Also, yes, the imperial system is silly.
To what mind does it make sense that water freezes at 32º and boils at 212º?


Why does it make sense that a temperature scale is based on the freezing and boiling point of water?
Because the temperatures at which water is liquid are most relevant to both weather and human physiology?
Wikipedia wrote:
On Fahrenheit's original scale the lower defining point was the lowest temperature to which he could reproducibly cool brine (defining 0 degrees), while the highest was that of the average human core body temperature (defining 96 degrees).

Well that's stupid... Using 2 different sources for your scale end points, and the fact that one of them is dependant on particular equipment at the time.

If you're unaware the 2 end points for water are the boiling point at 100kPa and the triple point of water. However the triple point is given a temperature that we worked it out to be from Celsius being defined as the freezing point of water at 100kPa (I think).
so the end points are actually something like 0.015 - 100.0

#themoreyouknow :p

The imperial system did make sense... quite a long time ago when we had no strict scientifically defined units, the kg has been redefined again not too long ago and we now believe it's all good because it's independent of other factors and kind of defined by referencing to itself (it's a little strange, but it's on veritasium if you're interested "world's roundest object").

#whythefeckdotheseexist?
Because the temperatures at which water is liquid are most relevant to both weather and human physiology?


Exactly.


Well that's stupid... Using 2 different sources for your scale end points, and the fact that one of them is dependant on particular equipment at the time.


Neither are endpoints in either scales.
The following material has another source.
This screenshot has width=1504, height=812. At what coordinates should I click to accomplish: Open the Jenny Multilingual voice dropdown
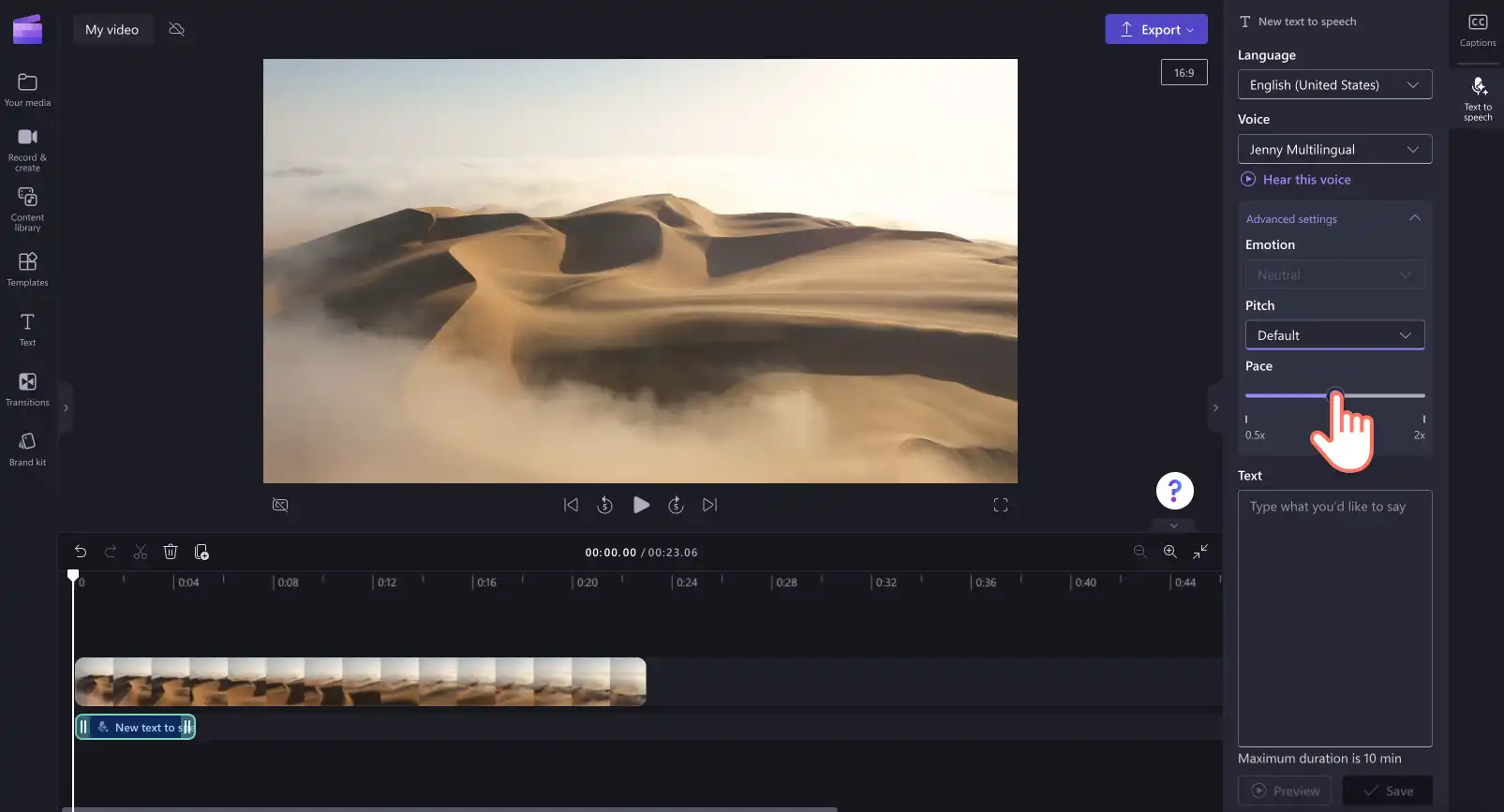[x=1334, y=149]
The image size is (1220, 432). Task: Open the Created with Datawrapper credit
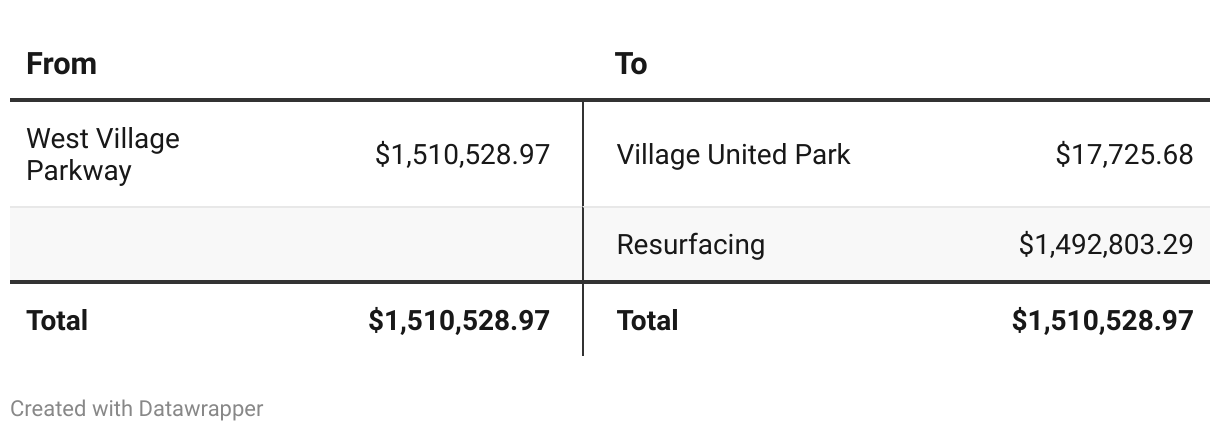tap(137, 408)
The range extends beyond them in both directions. The fact that 0 and 100 have to be some defining points on the scale is arbitrary to start with. The really stupid thing is that negative numbers are used at all for temperature values. This makes no sense physically. But Fahrenheit is much more human and weather centric than Celsius, so in the sense that both of them are arbitrary and non-nonsensical from a strict physical sense, I don't see how Celsius makes any more sense to use. Both are chosen to be intuitive. The question is which is more intuitive for which purposes? IMO, Fahrenheit wins no contest for air temperature.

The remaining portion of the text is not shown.